2- if you think Trump does everything by himself and is responsible for everything, then you are mistaken. He represents the majority of counties across the U.S.

As far as this bill goes, there is a whole lot more to it. Maybe people should read it in it’s entirety before condemning one or the other.

Specializes in CCU, SICU, CVSICU, Precepting & Teaching.
On 6/15/2019 at 5:24 PM, CamMc said:

As a transgender man, this scares the crap out of me. I have heard of people who have gone in for routine healthcare like a sinus infection and being turned away because they are trans. The fact that this could be given precedent that it wouldn't have grounds to be fought infuriates me. I think a lot of people hear this and assume it means that trans people would lose access to trans related healthcare, but it can extend to anything. This will be disastrous if it moves forward.

Edited to add...the fact that this regulation would be coming from a man that is so far from acting as any bit of a Christian is even more frustrating.

As a cis woman, this scares the crap out of me, too. No one should be denied healthcare because of someone else’s religion. If you don’t want to give health care to someone who isn’t like you, then you’re doing it wrong. (Both the care giving and the religion.)

In the early 80s, when the AIDS hysteria was at it’s peak, I worked in a MICU with several fundamentalist Christians who refused to provide care for anyone who was HIV +. “They’re immoral,” was the reasoning. “God wouldn’t have given them HIV if they hadn’t been leading an immoral lifestyle.” And management just assigned someone else to care for the patient. Many of these “Christians” protested their assignments loudly and vociferously within the patients’ hearing. I have always found that to be reprehensible.

I am infuriated as well, and I agree that it will be disastrous. God made you the way you are, and who are these “Christians” to assume that He made a mistake?

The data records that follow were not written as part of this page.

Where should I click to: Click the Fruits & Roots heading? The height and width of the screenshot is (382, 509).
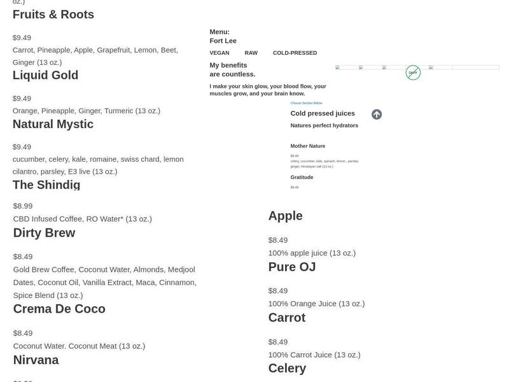(53, 14)
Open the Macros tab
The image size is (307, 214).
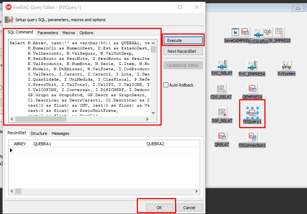69,33
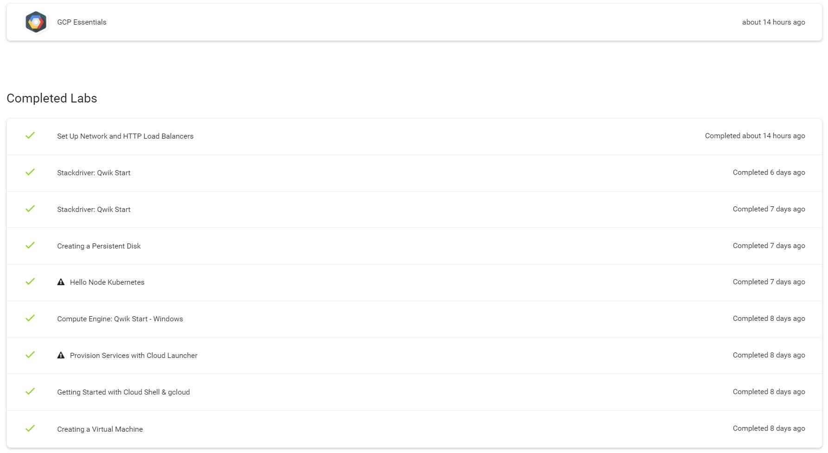Click the green checkmark beside Creating a Virtual Machine
The width and height of the screenshot is (828, 453).
(x=30, y=428)
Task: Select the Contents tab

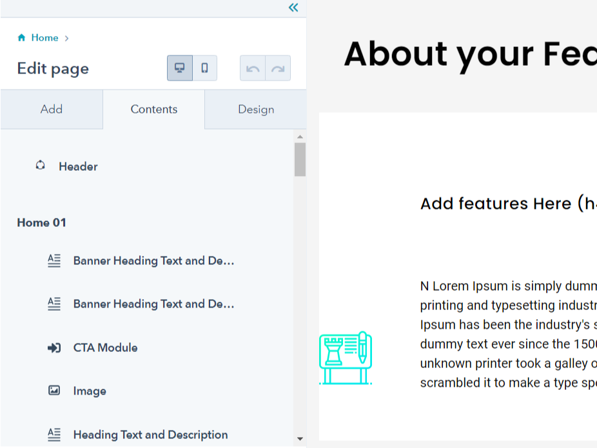Action: click(153, 110)
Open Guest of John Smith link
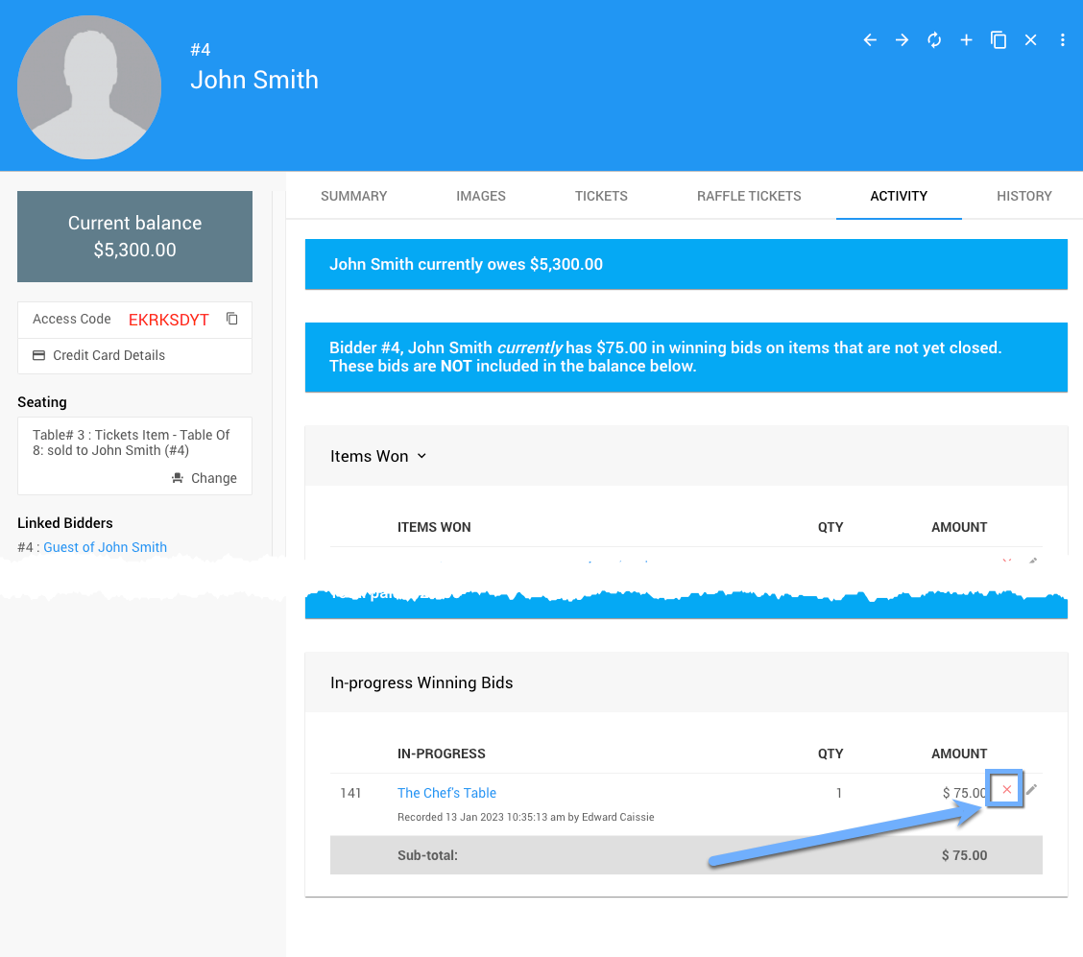The width and height of the screenshot is (1083, 957). (105, 547)
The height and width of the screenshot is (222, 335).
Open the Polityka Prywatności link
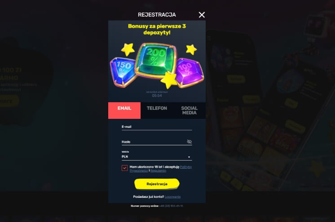coord(161,169)
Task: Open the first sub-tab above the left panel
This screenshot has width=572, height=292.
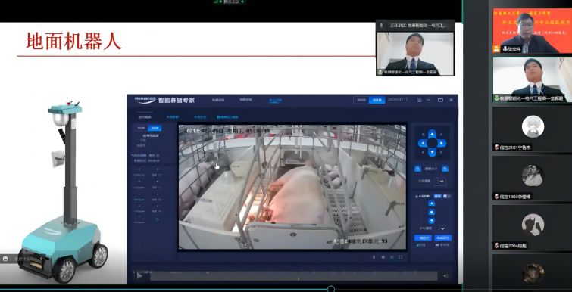Action: pyautogui.click(x=145, y=117)
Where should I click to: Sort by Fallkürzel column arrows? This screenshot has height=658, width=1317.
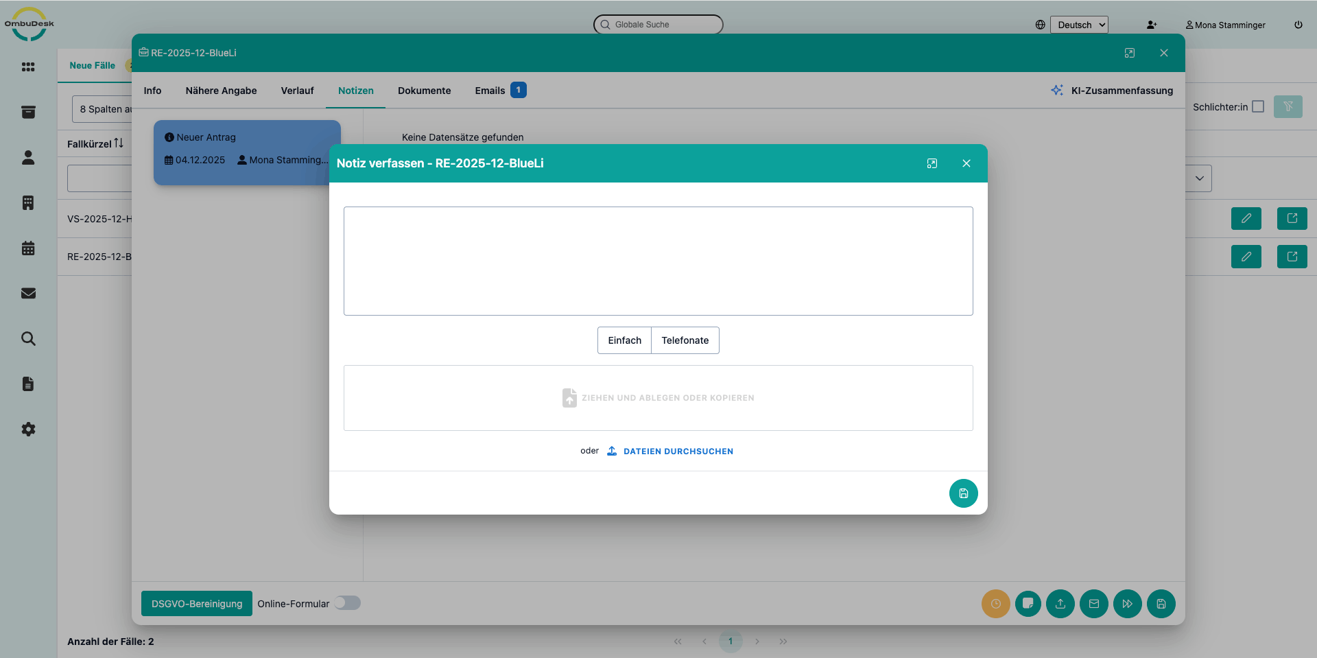point(119,143)
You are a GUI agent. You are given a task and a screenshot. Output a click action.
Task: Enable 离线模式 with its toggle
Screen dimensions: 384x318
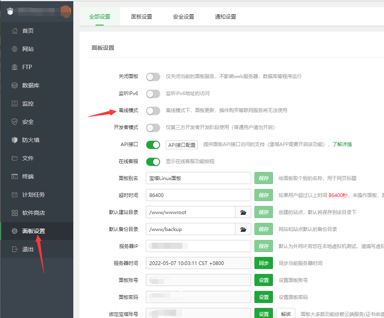[153, 111]
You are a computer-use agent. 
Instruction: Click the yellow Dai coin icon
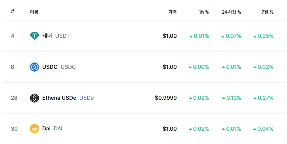pyautogui.click(x=34, y=129)
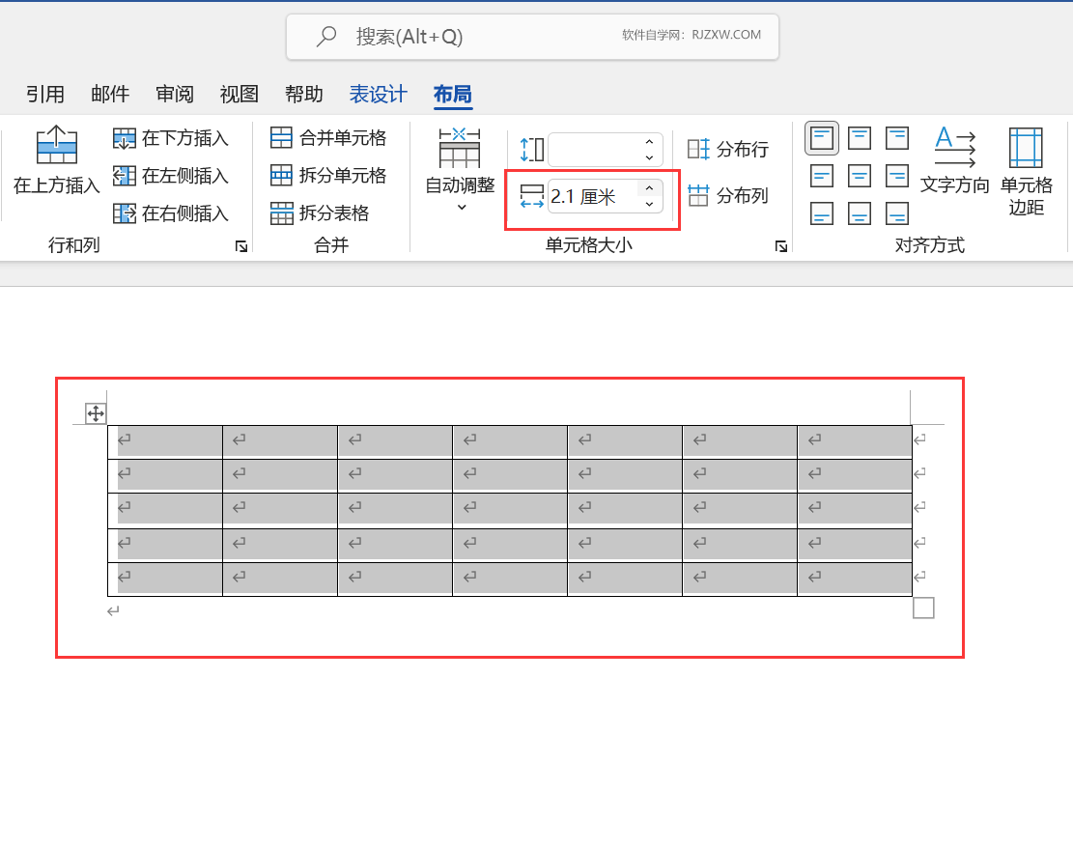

Specializes in Critical Care.
52 minutes ago, DancRN said:

1- I believe that religious conflicts should be left at the door. Having said that, that are people who purposely want to create situations that are unnecessary for both parties involved. I believe this bill would protect all religions, pleas read more into it.

2- if you think Trump does everything by himself and is responsible for everything, then you are mistaken. He represents the majority of counties across the U.S.

As far as this bill goes, there is a whole lot more to it. Maybe people should read it in it’s entirety before condemning one or the other.

I've read the "bill", which isn't a bill but an HHS OCR administrative rule defining how 25 different laws will be interpreted and enforced by the Office of Civil Rights within the HHS.

What the rule does is protect discrimination by heath care workers and entities under the guise of religious beliefs, including that harm should be allowed to occur to people if health care workers or entities believe they deserve to have that harm occur because they are different from them.

I would agree that this wasn't a decision Trump was involved in, which is the problem, he is disturbingly uninvolved in his own Presidency.

I'm not sure what you feel the significance of "he represents the majority of counties", he represents about 43% of Americans, which is not the majority of America.

Specializes in CRNA, Finally retired.
On 6/15/2019 at 8:26 AM, LilPeanut said:

It absolutely is an abortion, medically speaking, and it is abhorrent that you would even consider that the second sentence should have ever come into play.

That nurse should have been fired, jailed and permanently lost her license. That is the worst kind of disgusting and a violation of medical ethics and is beyond the pale.

Hi. I'm confused and reading this post wrong. How could a D&C for a partial miscarriage be an abortion? The pregnancy is already aborted but the mother continues to bleed; hence, needs a D&C. The OR supervisor found it easier to just send her to another room than to take the time to try to explain the logical fallacy to this moron.